Designers have become used to having channel and cue information available on their production desks, and video nodes from ETC and Strand have long provided an easy way of providing such displays. The trouble is that these nodes just copy the console's display, but the LD doesn't really want to see all of the behind the scenes work a programmer is doing. They just want an overview of what the lights are doing. For Mary Poppins, we used Strand's xConnect remote video program running on the Macintosh laptops of Howard Harrison and his assistant, James Whiteside. Each could configure his own display, which was completely independent of what was happening on the console.
For Howard, we set up two windows, one showing the cue list, the other showing channels in GALAXY+, COMPACT format. GALAXY+ shows the channel numbers vertically with the whole channel number always showing (some displays remove the hundred digit). It also shows the color reference group name, rather than the frame number, so he could see that a light was in “202” rather than “frame 10.” COMPACT mode only shows channels that are on, reducing the clutter on screen and removing the need for him to page up or down through the displays, or he could even have multiple versions of the channel display open in different formats. In Bristol, this all functioned over a wired network and in London, wirelessly.
Once the show is done, there's still tidying up and paperwork to be done.
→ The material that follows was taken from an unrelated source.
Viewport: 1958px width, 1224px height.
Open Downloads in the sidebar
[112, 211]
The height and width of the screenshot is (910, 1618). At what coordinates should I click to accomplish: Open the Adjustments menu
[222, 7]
The console's REPORT function allows cue parts or channel usage to be checked. More quickly, the CUE a THRU CUE b @FULL command (in preview, not live!) creates a cue showing what's actually been used. Equipment left unused can then be derigged, while the channels can be deleted from the console.
PAPERWORK, PAPERWORK, PAPERWORK
This just leaves the job of notating what all of the lights — particularly the moving lights — do during the show. Some have a tracker to do this during rehearsals. I make notes as we go but prefer to do it at the end. Digital cameras have revolutionized this, allowing pictures to be taken showing exactly what a light is doing, then merged into a database (created in FileMaker Pro) detailing when it's used (so you can get a listing of lights used in a particular cue) along with a description of its function. Extracting the “when used” information from the console into the database used to be a laborious manual process. It can be helped by getting cue and group information from the console (by printing to a text file then transferring to the Mac or PC or using Strand's Showport utility).
For Poppins, I'm trying an automated process developed by programmer Matt Peel at the Royal Shakespeare Company, which seems to be a great time saver. Hopefully, future consoles aimed at theatre might remember our need to document everything — why not let us plug in a digital camera and have it take a picture every time the record key is pressed?